As one of the nation's premier nature photographers, Thomas Mangelsen has spent the past 20 years capturing stunning images of wild animals in their natural habitat. Mangelsen's distinctive images are a blend of experience, artistry and patience.
In 1969 Mangelsen earned an undergraduate degree in biology at Doane College in Crete, Nebraska. After graduating and without any formal photographic training, he began taking his first photographs of the subjects he knew best- waterfowl along the Platte.
A few years later, his life took and unexpected turn while attending graduate school at Colorado State University where he met a filmmaker who enticed him into trying his hand at wildlife cinematography. These efforts later resulted in the Emmy-nominated National Geographic television special "Flight of the Whooping Crane" and the PBS Nature and BBC Natural World film "Cranes of the Grey Wind."

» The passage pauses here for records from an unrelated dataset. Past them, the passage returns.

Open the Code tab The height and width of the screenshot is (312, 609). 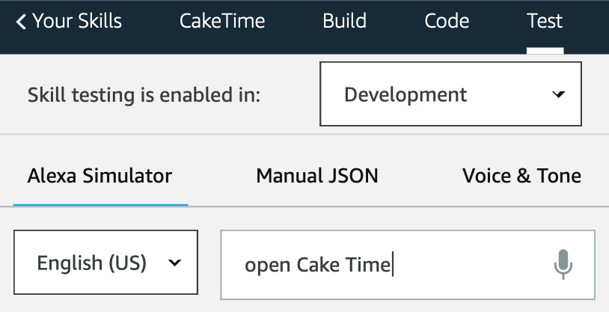point(447,22)
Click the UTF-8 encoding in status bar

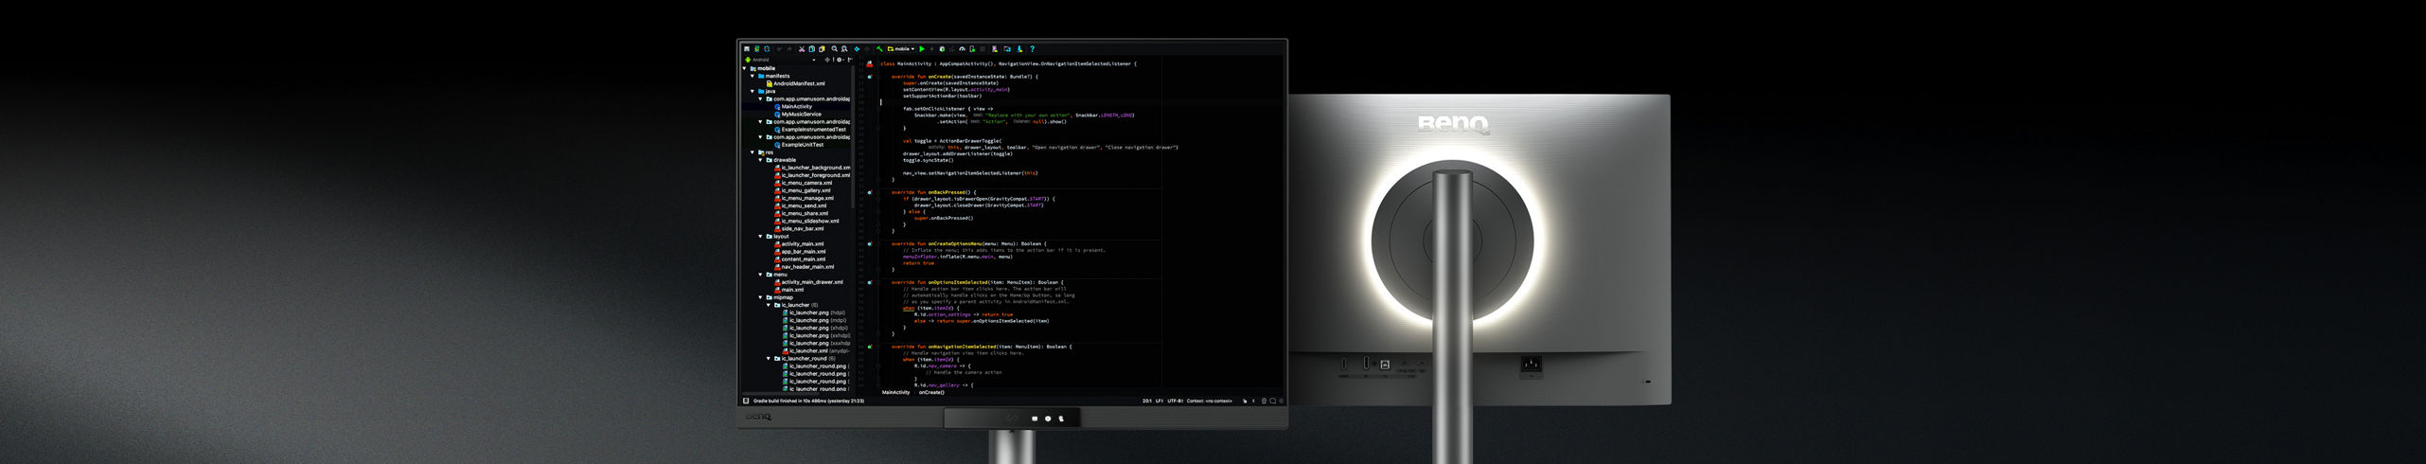tap(1175, 401)
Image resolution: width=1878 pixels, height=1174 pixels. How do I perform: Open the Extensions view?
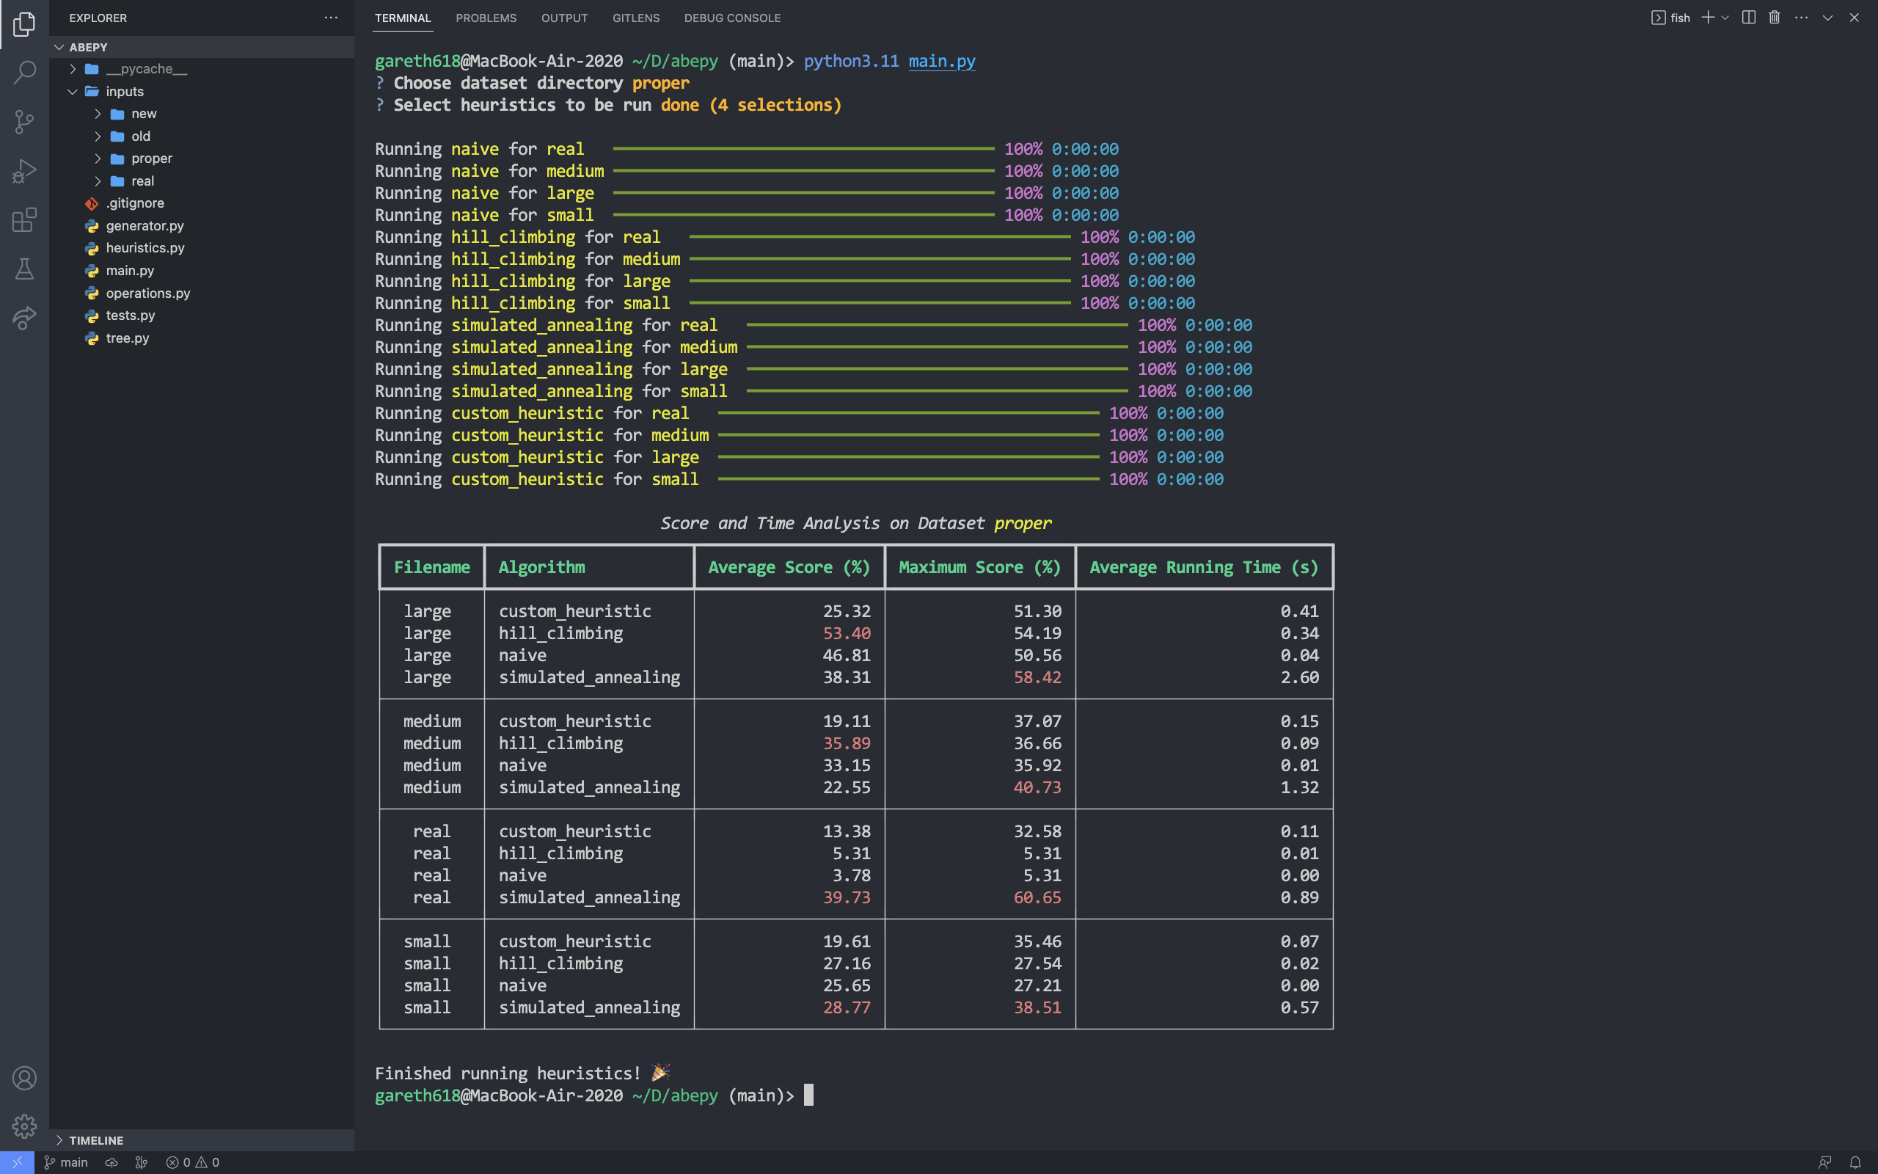point(24,220)
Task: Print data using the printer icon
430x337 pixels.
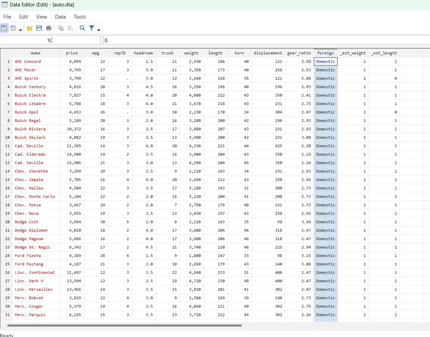Action: click(49, 28)
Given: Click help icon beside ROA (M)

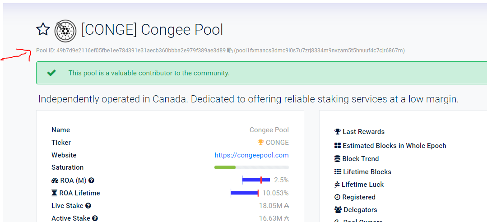Looking at the screenshot, I should [91, 180].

Mangelsen now travels seven months a year to locations around the world, following the migrations and seasonal concentrations of wildlife.
Mangelsen keeps in contact with a number of wildlife research projects and works jointly with biologists to promote studies of rare or endangered species. " I feel the real purpose of my work is to convince people to save what natural beauty and wildlife we still have," says Mangelsen.
Images of Nature galleries, featuring the work of Tom Mangelsen, are located in LaJolla, Los Gatos, Pal Alto, and Palm Desert California; Park City and Deer Valley, Utah; Jackson Hole, Wyoming; Denver International Airport, and Vail, Colorado; the Old Market area of Omaha, Nebraska; and Galena, Illinois.
A large format book "Images of Nature-The Photographs of Thomas D. Mangelsen, " with text by Charles Craighead, depicts Mangelsen's most memorable photographs. His newest book, "Polar Dance-Born of the North Wind" is a photographic adventure into the world of polar bears and life in the far north, with text by Fred Bruemmer.